* INSTRUÇÕES DO EXERCÍCIO:
Você pode transcrever sem nenhuma alteração as linhas abaixo, desde a primeira até a linha que contém "Action: click(x=537, y=254)", inclusive? Deixe as imagens de fora da resposta.

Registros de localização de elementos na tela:
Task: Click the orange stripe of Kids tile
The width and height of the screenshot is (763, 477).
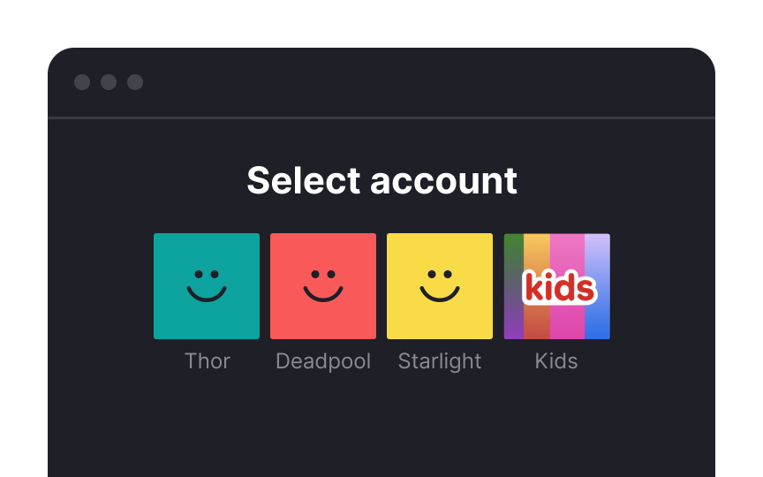Action: click(x=537, y=254)
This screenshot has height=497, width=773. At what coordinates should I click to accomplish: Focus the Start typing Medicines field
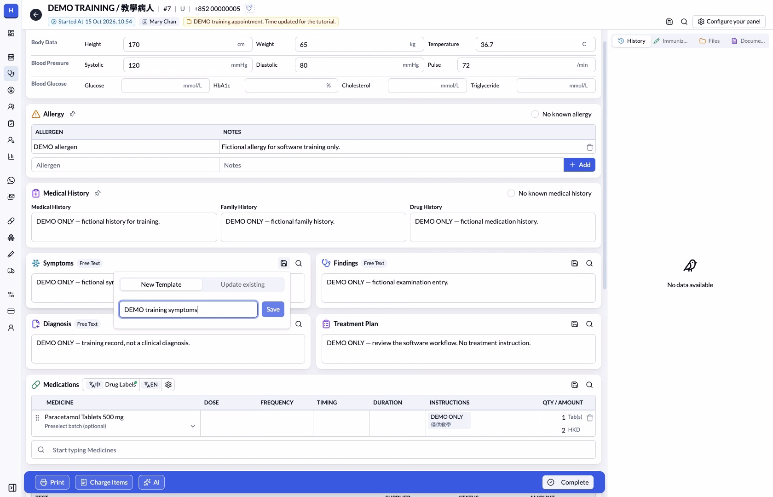click(x=313, y=450)
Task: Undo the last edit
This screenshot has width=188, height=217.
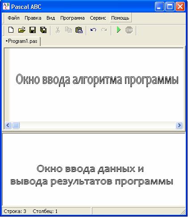Action: click(x=93, y=30)
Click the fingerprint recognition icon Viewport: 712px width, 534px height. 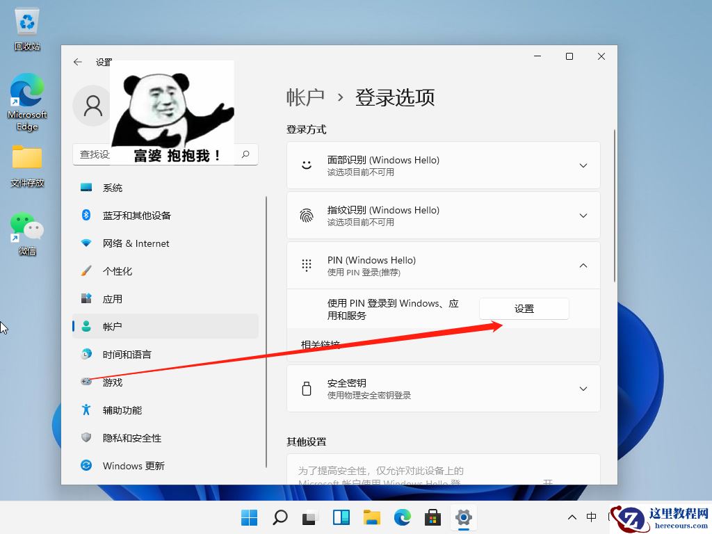point(307,215)
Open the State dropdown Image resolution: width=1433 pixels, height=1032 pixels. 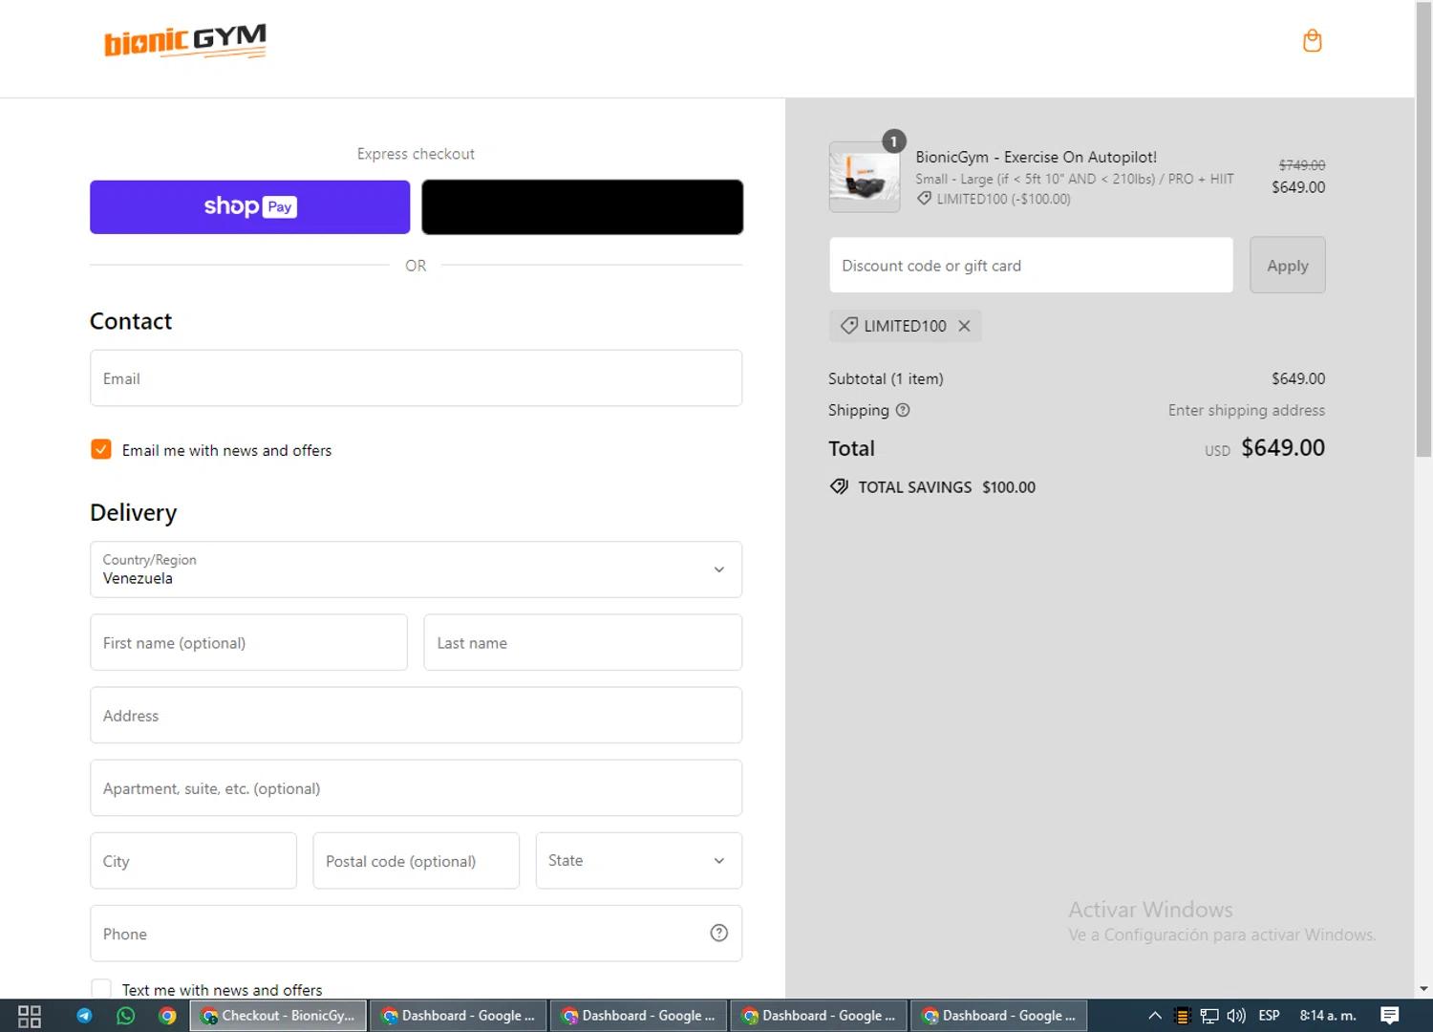(638, 861)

* RESULTADO FINAL:
Task: Click the orange stripe of Kids tile
The width and height of the screenshot is (763, 477).
Action: click(x=537, y=254)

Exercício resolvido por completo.